(Word and element locating data)
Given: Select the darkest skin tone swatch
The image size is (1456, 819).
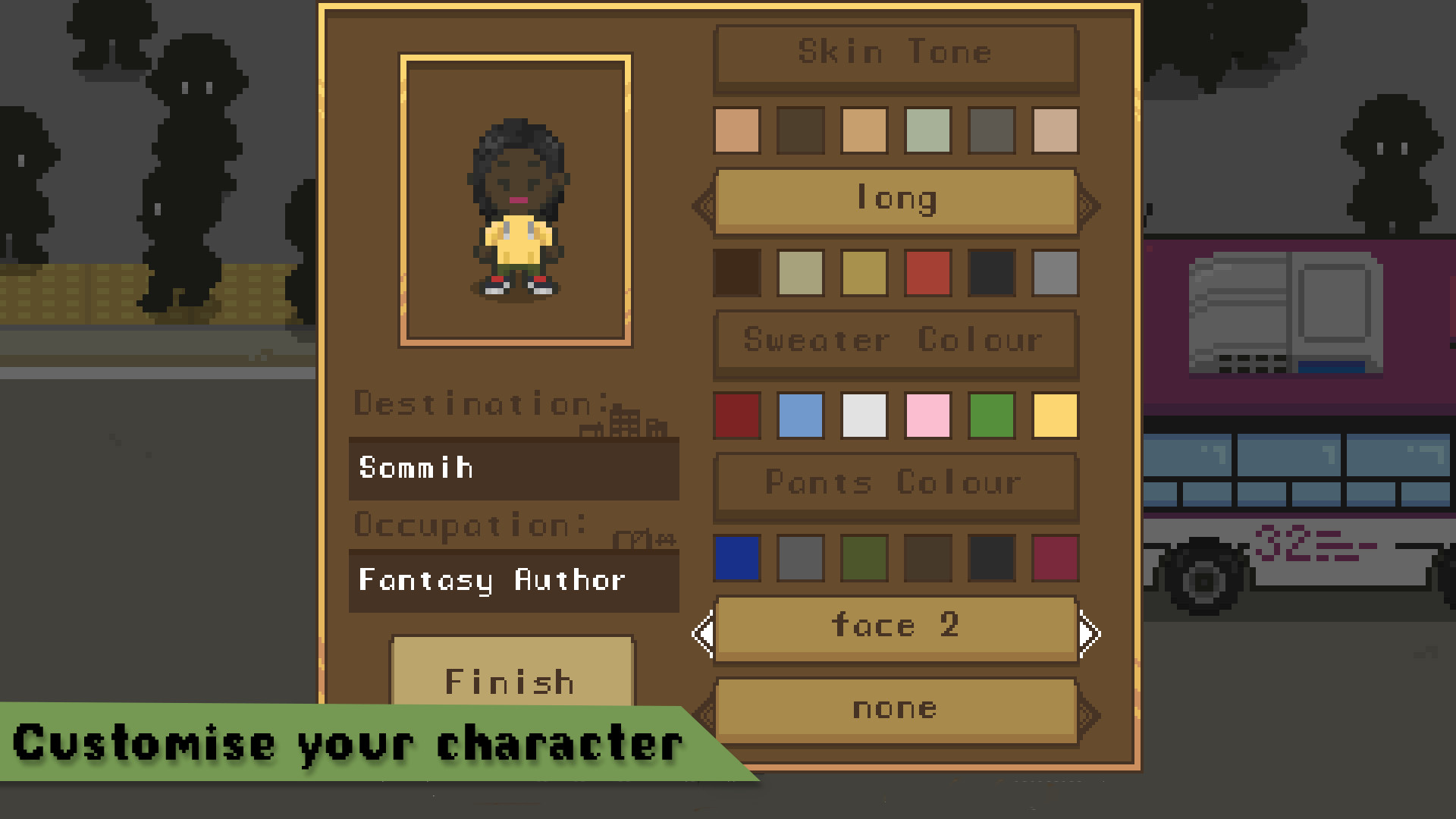Looking at the screenshot, I should (800, 128).
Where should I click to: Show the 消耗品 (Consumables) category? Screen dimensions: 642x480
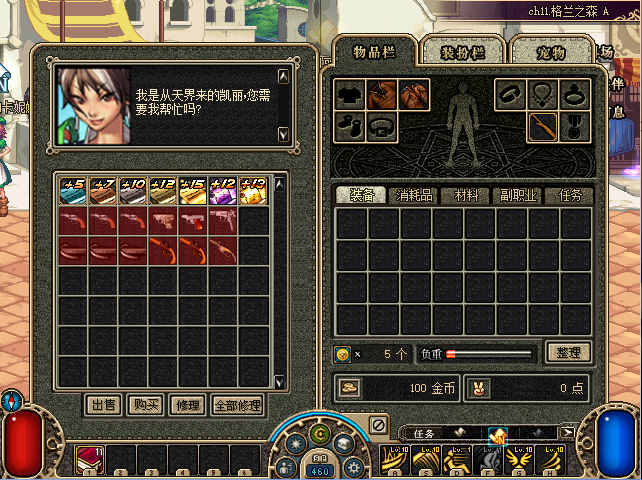[414, 195]
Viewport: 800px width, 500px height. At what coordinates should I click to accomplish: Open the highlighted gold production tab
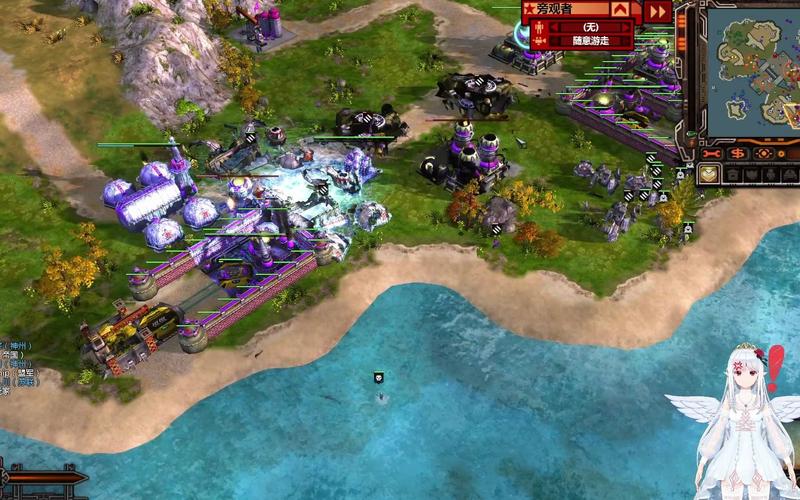tap(709, 174)
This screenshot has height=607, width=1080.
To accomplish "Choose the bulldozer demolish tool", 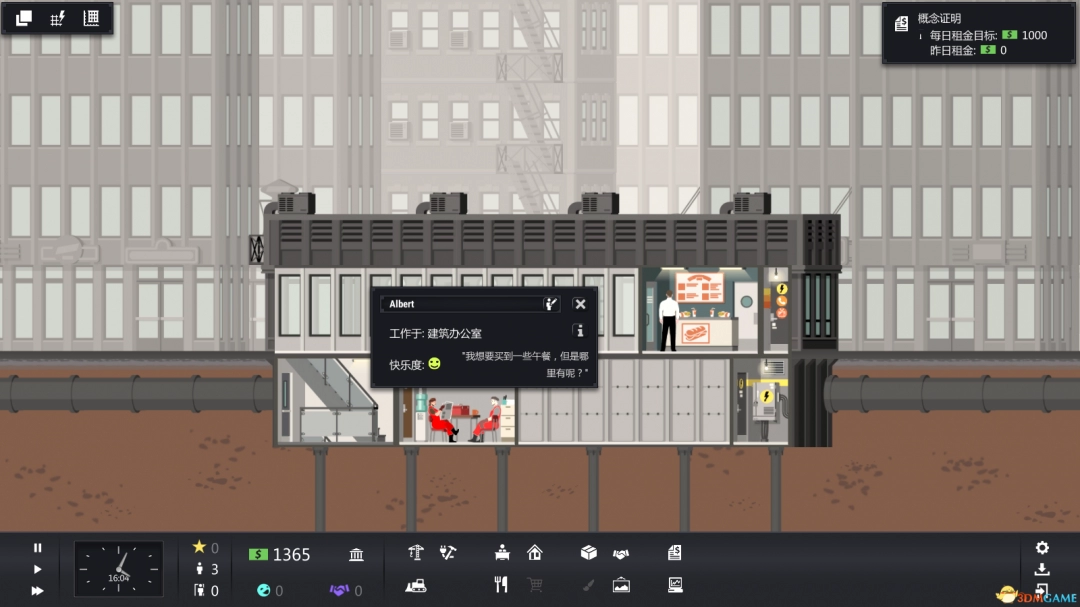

• _Exercise details_
Please render all of the material above as a Markdown table with the columns "No." and "Line", numbering each line and omitting blank ones. Leave the pictures out of your answer.

• _Result below_
| No. | Line |
|---|---|
| 1 | Given: Select the darkest skin tone swatch |
| 2 | The image size is (1456, 819). |
| 3 | Looking at the screenshot, I should (800, 128). |
| 4 | Where should I click to: Show the 消耗品 (Consumables) category? Screen dimensions: 642x480 |
| 5 | [414, 195] |
| 6 | Viewport: 800px width, 500px height. At what coordinates should I click to accomplish: Open the highlighted gold production tab |
| 7 | tap(709, 174) |
| 8 | This screenshot has height=607, width=1080. |
| 9 | To accomplish "Choose the bulldozer demolish tool",  |